Meeting of the Parliament [Draft]

Draft Climate Change Plan

Meeting date: 5 March 2026

Douglas Lumsden

I agree 100 per cent. We have been calling for the energy profits levy to be scrapped for a long time, because there is no windfall. At least we know where the SNP stands on oil and gas.

The Net Zero, Energy and Transport Committee heard directly from community groups across Scotland. They are made up of local residents, community councils and volunteers who are trying to engage in good faith with the planning process and the energy transition. It was deeply concerning that the cabinet secretary dismissed concerns that were raised about energy infrastructure as narratives that were linked to the far right. That kind of language is not only wrong; it is damaging and it undermines trust. It polarises the debate and risks shutting down legitimate participation in the planning process.

I invite the cabinet secretary to take the opportunity to apologise to those individuals and groups that she has labelled as far right. Those groups and communities care about where they live. She refuses to meet them and she denigrates them in the press and badmouths them to the public. How can she claim to represent her constituency when she shows such disregard for its residents? She should be ashamed. Presiding Officer, I am sorry if my language is less than parliamentary, but you will understand my disgust at the phrase that was used by the cabinet secretary in describing my neighbours and friends as far right.

A just transition requires partnership with communities, not rhetoric that is directed at them. For the cabinet secretary to direct that language at those communities just shows what a disgusting organisation the SNP is. It is trying to discredit communities that dare to speak up and then brand them as far right in the hope of shutting them up. Those communities will not be silenced—

Meeting of the Parliament [Draft]

Draft Climate Change Plan

Meeting date: 5 March 2026

Douglas Lumsden

I completely agree. Once again, the SNP cannot wish its way to cheaper electricity. The same applies to the SNP’s claims that it would reduce people’s bills by a third if we were independent. That is absolute nonsense, and it has nothing to back it up whatsoever.

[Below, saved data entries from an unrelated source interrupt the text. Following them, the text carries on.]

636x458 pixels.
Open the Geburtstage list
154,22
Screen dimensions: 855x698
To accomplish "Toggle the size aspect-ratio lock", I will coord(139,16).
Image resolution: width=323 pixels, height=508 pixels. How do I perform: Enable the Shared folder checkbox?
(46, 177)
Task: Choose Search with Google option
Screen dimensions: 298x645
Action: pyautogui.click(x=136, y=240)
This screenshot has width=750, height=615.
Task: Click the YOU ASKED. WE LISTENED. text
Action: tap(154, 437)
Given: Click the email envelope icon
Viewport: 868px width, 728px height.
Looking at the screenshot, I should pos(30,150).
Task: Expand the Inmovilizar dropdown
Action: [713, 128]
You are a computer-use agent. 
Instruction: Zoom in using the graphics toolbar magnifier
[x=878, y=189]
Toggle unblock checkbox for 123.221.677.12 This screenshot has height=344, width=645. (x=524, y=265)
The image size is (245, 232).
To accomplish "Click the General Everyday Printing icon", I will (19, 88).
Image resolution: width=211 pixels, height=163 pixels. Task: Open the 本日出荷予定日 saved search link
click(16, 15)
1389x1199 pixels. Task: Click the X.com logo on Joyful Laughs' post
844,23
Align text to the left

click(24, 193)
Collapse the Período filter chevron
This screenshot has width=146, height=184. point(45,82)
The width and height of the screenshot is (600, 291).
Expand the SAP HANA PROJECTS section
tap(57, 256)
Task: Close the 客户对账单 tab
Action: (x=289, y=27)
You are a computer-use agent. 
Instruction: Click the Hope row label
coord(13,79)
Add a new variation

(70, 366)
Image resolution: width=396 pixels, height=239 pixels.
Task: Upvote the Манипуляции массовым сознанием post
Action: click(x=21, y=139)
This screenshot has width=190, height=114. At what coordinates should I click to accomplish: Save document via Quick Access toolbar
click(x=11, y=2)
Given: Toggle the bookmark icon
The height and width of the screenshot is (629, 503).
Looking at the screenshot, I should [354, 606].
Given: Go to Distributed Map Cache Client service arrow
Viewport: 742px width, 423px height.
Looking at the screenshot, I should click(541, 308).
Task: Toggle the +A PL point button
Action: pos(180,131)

The plan matters because Scotland has missed climate targets before. A plan that is light on detail and vague on milestones risks repeating that pattern. If the Government wants to get to net zero by 2045, it needs to be honest with people about how much it will all cost. What will it mean for air travel? What will it mean for car travel? What will it mean for people when they are trying to heat their homes? The SNP Government is not being honest.

Meeting of the Parliament [Draft]

Draft Climate Change Plan

Meeting date: 5 March 2026

Douglas Lumsden

It is not telling people what the push for net zero by 2045 will mean for households. It is not telling people who live in a flat why they will have to pay up to 10 times more to charge an electric vehicle than people who have their own driveway. It is not telling our oil and gas workers that it does not support projects such as Rosebank, which are vital for jobs in the north-east. It is not being honest for the simple fact that there is an election in 63 days.